## Task statement
Copy verbatim the block of lines in the entries below whose first line contains "You are a computer-use" and whose last line contains "Instruction: Click the Stop All hand icon". Leave out all other lines.

## Data shown

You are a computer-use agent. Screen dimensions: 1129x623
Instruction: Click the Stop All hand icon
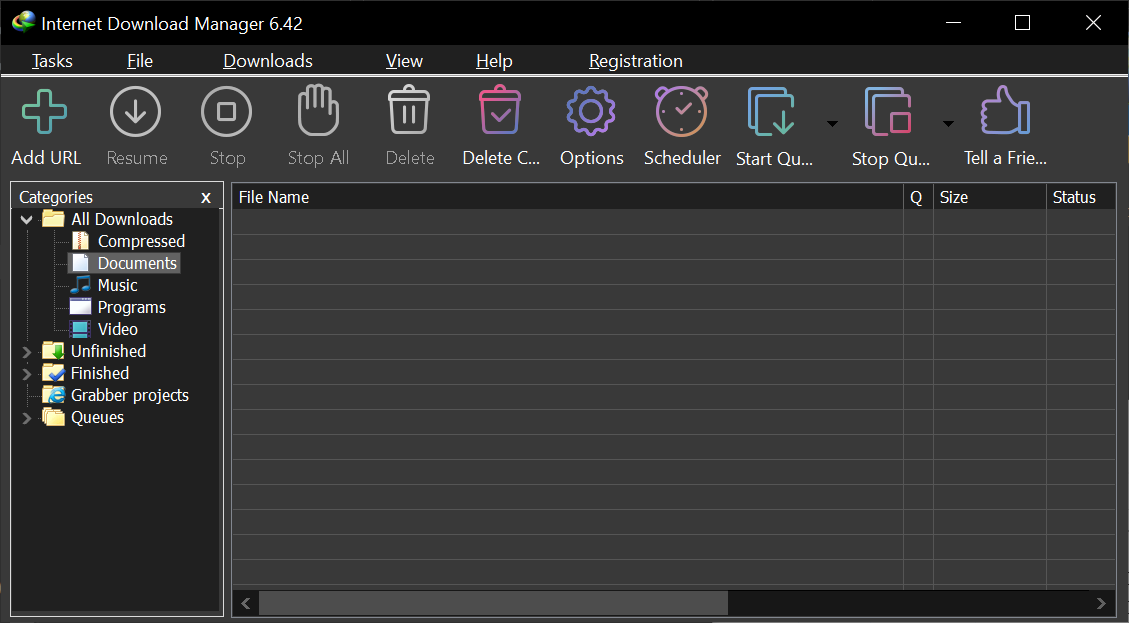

...

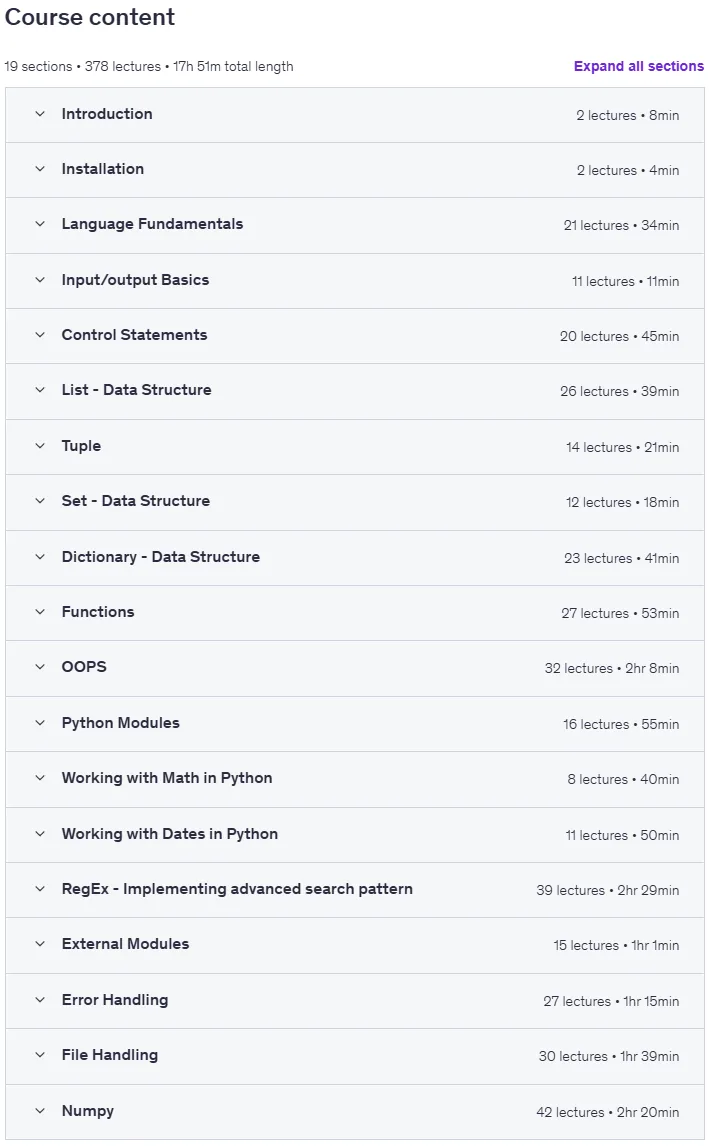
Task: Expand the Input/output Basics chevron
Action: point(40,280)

---

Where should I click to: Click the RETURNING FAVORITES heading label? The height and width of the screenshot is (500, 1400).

## Solution for this exercise
You are a computer-use agent. Screen dimensions: 1129x623
Instruction: Click the Stop All hand icon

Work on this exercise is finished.